What the task requires: Your copy of the data should match it exactly, leaving out only the pictures.

Start of Recorded information

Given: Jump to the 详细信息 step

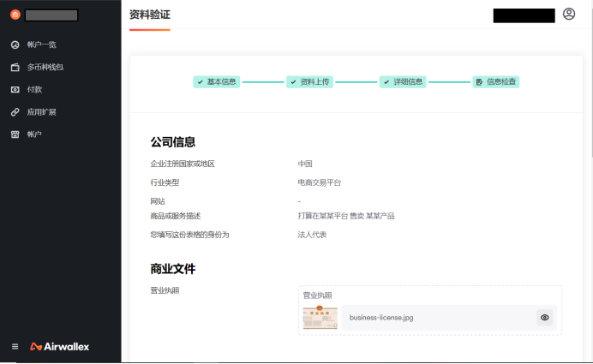Looking at the screenshot, I should coord(404,82).
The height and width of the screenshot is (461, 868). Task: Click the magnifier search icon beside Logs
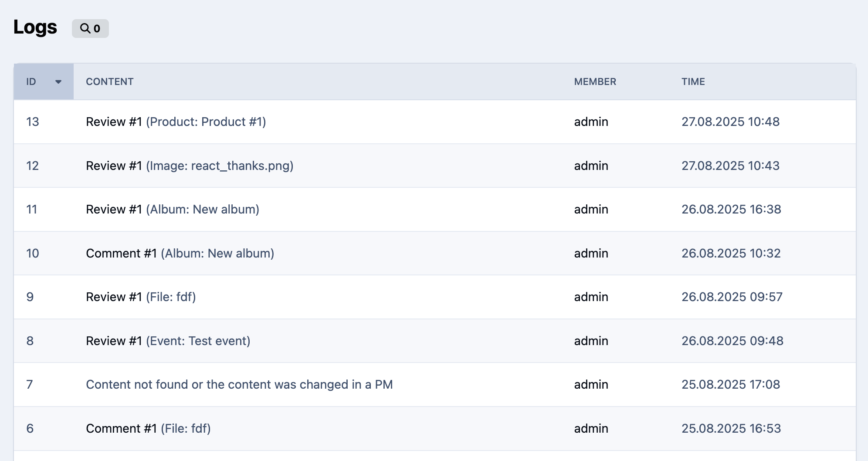point(85,29)
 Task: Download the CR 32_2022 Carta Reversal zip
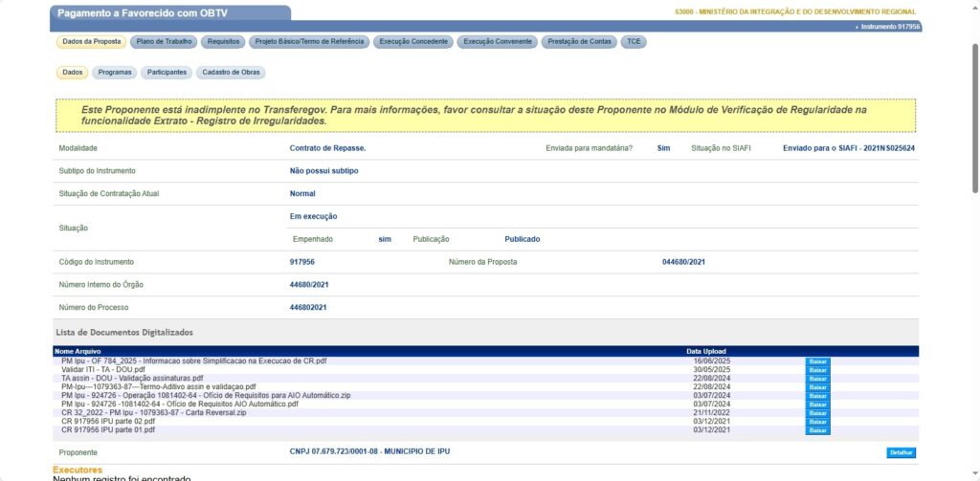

End of Recorded information

Output of the exercise:
Given: Jump to the 详细信息 step

Looking at the screenshot, I should coord(404,82).
The height and width of the screenshot is (461, 868). Task: Click the magnifier search icon beside Logs
point(85,29)
 Task: Download the CR 32_2022 Carta Reversal zip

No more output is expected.